E jazz, nella maniera più tradizionale e silenziosa, diremmo quasi “In A Silent Way “per citare Miles Davis, e qui la chitara del nostro si limita ad una delicata e minimale parte ritmica per lasciare il ruolo da protagonista al sax di Gabriele Coen, in un sentito omaggio allo scrittore e giornalisti che molto ha fatto per fare conoscere a amare l'oriente in Italia.
“Funk Shui” mostra l'anima più minimale e “rumorista” di Mascio , un brano per chitarra preparata e percussioni, che dopo un'intro fuori dagli schemi lascia spazio per lo sviluppo di un tema che tradisce il background jazz dell'autore. E questo equilibrio tra jazz e World Music è una delle chiavi di lettura del lavoro. Nessuno dei due generi è però da intendere nella accezione più pura del termine ed entrambi procedono verso una fusione in cui diviene quasi impossibile distinguere ciò che proviene da una tradizione e ciò che proviene dall'altra.
“Blue Dragon” ci conduce in Cina, in un viaggio all'insegna del blues, tra slide, scale pentatoniche cinesi, un incontro ideale tra Blind Lemon Jefferson e un altro suonatore cieco, quello di gqin che si può trovare nella scena del combattimento tra Uma Thurman e… nel finale di “Kill Bill”, poi ancora il tema ha uno sviluppo che ci conduce altrove, quasi fosse una “Kashmir” acustica e percussiva.

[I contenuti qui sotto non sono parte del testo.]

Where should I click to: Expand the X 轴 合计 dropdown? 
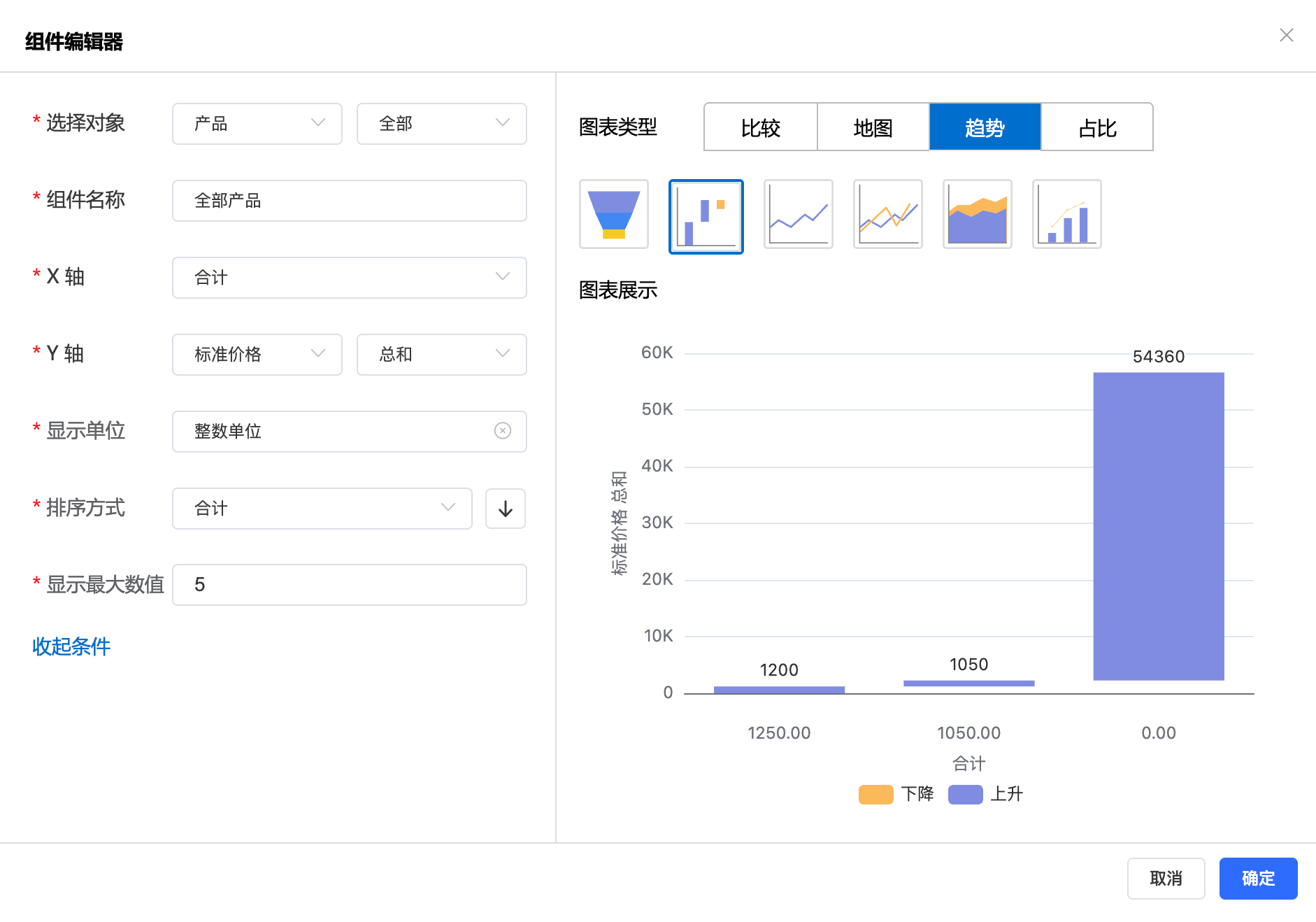coord(349,278)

“Wu Way” è invece funk groovy e raffinato, e qui la chitarra di Mascio, piuttosto parco nell'utilizzare effetti, si concede un solo con wha wha di matrice jazz, nell'accezione che potrebbe avere un artista come Bill Frisell.

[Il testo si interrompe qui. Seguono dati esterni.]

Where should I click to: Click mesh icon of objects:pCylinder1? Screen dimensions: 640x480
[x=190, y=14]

“Lao Tsu”segna un cambio di ambiente sonoro con campane da tempio, un tema che ancora una volta omaggia la musica classica cinese, di cui il chitarrista mostra di avere assimilato non solo le scale ma anche il mood e la giusta impostazione per approcciarsi a un certo repertorio.
Ci sono momenti poi che si avvicinano al New Age, tra questi “Arpeggio Elementale” con la voce di Susanna Stivali, che per fortuna a differenza di tante produzioni del genere non ricorre a sonorità preconfezionate o plasticose ma al contrario valorizza anche i suoni emessi dalle vibrazioni delle corde a vuoto, e dalle corde sui tasti della chitarra.
In “Wing Chun” l'autore finalmente si lascia andare mettendo in luce il suo talento chitarristico anche in un contesto più tradizionale, con ottimi risultati.
Chiude il disco “L'Oceano E L'Onda” quasi un outro, anche qui di ispirazione new age, in cui dall'elettrica si passa alla classica, suonata in maniera minimale, come se fosse un'arpa, secondo la lezione di un maestro come Andreas Vollenwieder e, sebbene il genere risulti un po' datato in un brano solo, il risultato è piacevole e molto probabilmente voluto, così come il finale che simula il fruscio della puntina su un vinile, con un fade out morbido, un modo davvero rarefatto per chiudere un album realizzato con gran gusto e delicatezza.